How to cut floor joist for stairway headroom

framingstairsstructural

I live in an antique cape and we are having the stairs to the 2nd floor rebuilt so we will need more headroom. There is a floor joist that will need to be cut to make that possible.

I'm trying to figure out the best looking way to do it. Should the newel post go from the floor to the ceiling and act as a support for the floor joist? I'm not even sure that would be possible since the joist sits about 6 inches out from the newel.

Or should there be a completely separate post to support the joist? Or is there a way I'm not thinking of to support the joist without a post?

I've attached a photo of the stairs showing the plan. The black area would be removed. The red line is the floor joist.

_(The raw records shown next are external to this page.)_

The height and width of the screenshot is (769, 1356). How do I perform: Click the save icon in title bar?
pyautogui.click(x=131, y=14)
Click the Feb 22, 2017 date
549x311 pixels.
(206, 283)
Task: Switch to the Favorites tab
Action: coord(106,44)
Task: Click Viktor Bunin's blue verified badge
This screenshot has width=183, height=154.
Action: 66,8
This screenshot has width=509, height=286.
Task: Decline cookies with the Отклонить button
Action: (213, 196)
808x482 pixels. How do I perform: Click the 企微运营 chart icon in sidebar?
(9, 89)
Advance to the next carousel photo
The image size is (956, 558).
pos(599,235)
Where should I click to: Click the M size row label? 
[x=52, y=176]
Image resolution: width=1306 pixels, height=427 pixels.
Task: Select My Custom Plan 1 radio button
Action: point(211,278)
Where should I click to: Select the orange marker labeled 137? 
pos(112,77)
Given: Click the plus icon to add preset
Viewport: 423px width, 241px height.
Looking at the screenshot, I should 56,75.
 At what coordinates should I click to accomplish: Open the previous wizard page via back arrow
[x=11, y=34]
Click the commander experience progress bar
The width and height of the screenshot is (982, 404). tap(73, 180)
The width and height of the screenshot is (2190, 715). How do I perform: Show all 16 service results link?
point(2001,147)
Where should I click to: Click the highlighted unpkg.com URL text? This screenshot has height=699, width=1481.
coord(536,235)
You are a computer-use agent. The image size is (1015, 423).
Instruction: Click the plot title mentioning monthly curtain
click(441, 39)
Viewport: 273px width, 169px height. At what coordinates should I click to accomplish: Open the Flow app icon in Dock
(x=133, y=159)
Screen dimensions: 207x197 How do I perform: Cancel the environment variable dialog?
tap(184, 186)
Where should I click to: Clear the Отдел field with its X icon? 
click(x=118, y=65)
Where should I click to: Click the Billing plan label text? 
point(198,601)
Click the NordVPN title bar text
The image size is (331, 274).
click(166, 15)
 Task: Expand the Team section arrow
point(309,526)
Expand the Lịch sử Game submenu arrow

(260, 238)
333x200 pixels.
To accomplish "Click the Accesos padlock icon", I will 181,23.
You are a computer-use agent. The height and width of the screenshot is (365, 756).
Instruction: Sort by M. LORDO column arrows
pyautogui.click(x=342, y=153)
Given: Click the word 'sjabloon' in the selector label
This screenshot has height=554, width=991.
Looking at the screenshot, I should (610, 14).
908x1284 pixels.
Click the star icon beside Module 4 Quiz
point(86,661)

EDIT: There is nothing above the ceiling being removed. It is "dead space" that is not part of any rooms above.

stair headroom

Best Answer

That's a pretty tall order, you are into structural and would, in most areas, need a engineer or architect to sign off. It would almost certainly involve pouring a concrete footing for the post to rest on along with doubling some of the joists and using joist hangars with the proper structural nails. It's not super difficult but the amount of work required to do the job properly gets exponentially bigger as you add elements to the job. Cutting the stairwell into an L shape adds a lot of work. It's definitely the right thing to do looking at the picture. But it's not as easy as adding a post.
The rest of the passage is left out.